## QUÉ HACER
Indica si cada afirmación concuerda con el texto sobre el balance de 2022. Responde sí o no y cita literalmente las palabras del texto que lo deciden.
1. La guerra en Yemen dura ya ocho años.
2. Los tapabocas Kn95 se reparten gratis.
3. El porvenir de Venezuela se presenta claro.

## FRAGMENTO DEL DOCUMENTO
----------

Finalizó 2022, un año signado por la persistencia de la pandemia y el temor a una nueva ola de contagios, dado el «tsunami» del mal tildado incorrectamente de China, por ser el gigante asiático el país donde se originó la enfermedad que, desde finales de 2019, impuso nuevas costumbres a los habitantes de este mundo en el cual ahora conviven las guerras y la peste — el conflicto ruso-ucraniano, el más publicitado por localizarse en Europa, no es el único: en Yemen, por ejemplo, se contabilizan más de 200.000 muertos en una conflagración que ya dura 8 años, y en Myanmar, tras el golpe militar (los golpes de Estado siempre son consumados por los ejércitos), se registran decenas de miles de fallecidos—, de modo que el lavado compulsivo de manos y el uso preventivo de tapabocas Kn95, las cuales no se distribuyen gratuitamente, por lo que (piensa mal y acertarás) no es descabellado barruntar que sus fabricantes propician de alguna manera la propagación del covid-19, han supuesto una uniformización conductual a nivel planetario.
De las tragedias no se habla en Navidad y mucho menos en el comienzo de un nuevo año, a pesar de la inflación a escala global, que en tierra de gracia coquetea con «hiper», un elemento compositivo que denota exceso y seguramente prefijará a la economía vernácula de continuar sus gestores trillando el sendero de la locura, repitiendo, autómatas descerebrados, fórmulas fracasadas; sin embargo, es menester mencionar, aunque sea de pasada, las catástrofes derivadas del cambio climático, cuyas dramáticas consecuencias se traducen en perjuicios materiales y lamentables e irreparables pérdidas humanas.
En lo que a Venezuela concierne, el porvenir es opaco, si no negro. Comenzando con la defenestración de Juan Guaidó, cuyo sepelio político perpetró anteayer el G-3 (o 4) y continuando con la irresistible caída libre del bolívar hacia el cero absoluto, no se vislumbran mejoras. El pesimismo arroja sombras sobre el diálogo en México, al margen de la buena voluntad de los noruegos, entre otras cosas porque los oficialistas se hacen los suecos.
Dicho lo anterior, podemos fantasear y desear para la nación una mejoría sustantiva, preguntándonos: ¿será este el año del volapié, tal hubiese dicho un presidente refranero de la república civil o el de la continuidad roja ad aeternum? De decantarnos por esta última opción, queda el consuelo de la esperanza.

----------

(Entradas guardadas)
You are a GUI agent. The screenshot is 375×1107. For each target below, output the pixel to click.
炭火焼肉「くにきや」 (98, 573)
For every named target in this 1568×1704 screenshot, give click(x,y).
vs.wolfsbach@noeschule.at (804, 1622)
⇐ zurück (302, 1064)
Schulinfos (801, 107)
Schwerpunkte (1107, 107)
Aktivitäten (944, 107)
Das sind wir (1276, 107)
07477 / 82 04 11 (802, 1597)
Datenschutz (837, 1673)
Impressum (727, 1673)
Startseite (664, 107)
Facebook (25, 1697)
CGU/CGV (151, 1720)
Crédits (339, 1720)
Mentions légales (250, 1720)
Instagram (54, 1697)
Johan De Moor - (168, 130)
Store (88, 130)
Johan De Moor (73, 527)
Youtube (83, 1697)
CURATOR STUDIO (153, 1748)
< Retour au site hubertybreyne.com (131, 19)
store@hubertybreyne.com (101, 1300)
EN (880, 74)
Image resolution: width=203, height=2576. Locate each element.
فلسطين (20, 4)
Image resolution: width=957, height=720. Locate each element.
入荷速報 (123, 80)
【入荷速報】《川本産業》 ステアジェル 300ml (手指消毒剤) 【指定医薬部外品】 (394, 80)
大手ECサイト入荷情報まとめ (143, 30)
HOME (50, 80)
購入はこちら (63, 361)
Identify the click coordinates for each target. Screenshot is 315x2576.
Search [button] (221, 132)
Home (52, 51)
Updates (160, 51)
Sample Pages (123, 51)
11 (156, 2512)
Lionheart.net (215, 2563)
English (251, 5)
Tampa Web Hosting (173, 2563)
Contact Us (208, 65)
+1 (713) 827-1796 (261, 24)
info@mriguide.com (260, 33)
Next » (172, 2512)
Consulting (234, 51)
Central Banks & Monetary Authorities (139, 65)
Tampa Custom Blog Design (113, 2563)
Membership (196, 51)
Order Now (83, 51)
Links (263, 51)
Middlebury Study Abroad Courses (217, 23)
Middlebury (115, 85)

----------

## RESULTADO
1. Sí: «en Yemen, por ejemplo, se contabilizan más de 200.000 muertos en una conflagración que ya dura 8 años».
2. No: «las cuales no se distribuyen gratuitamente».
3. No: «el porvenir es opaco, si no negro».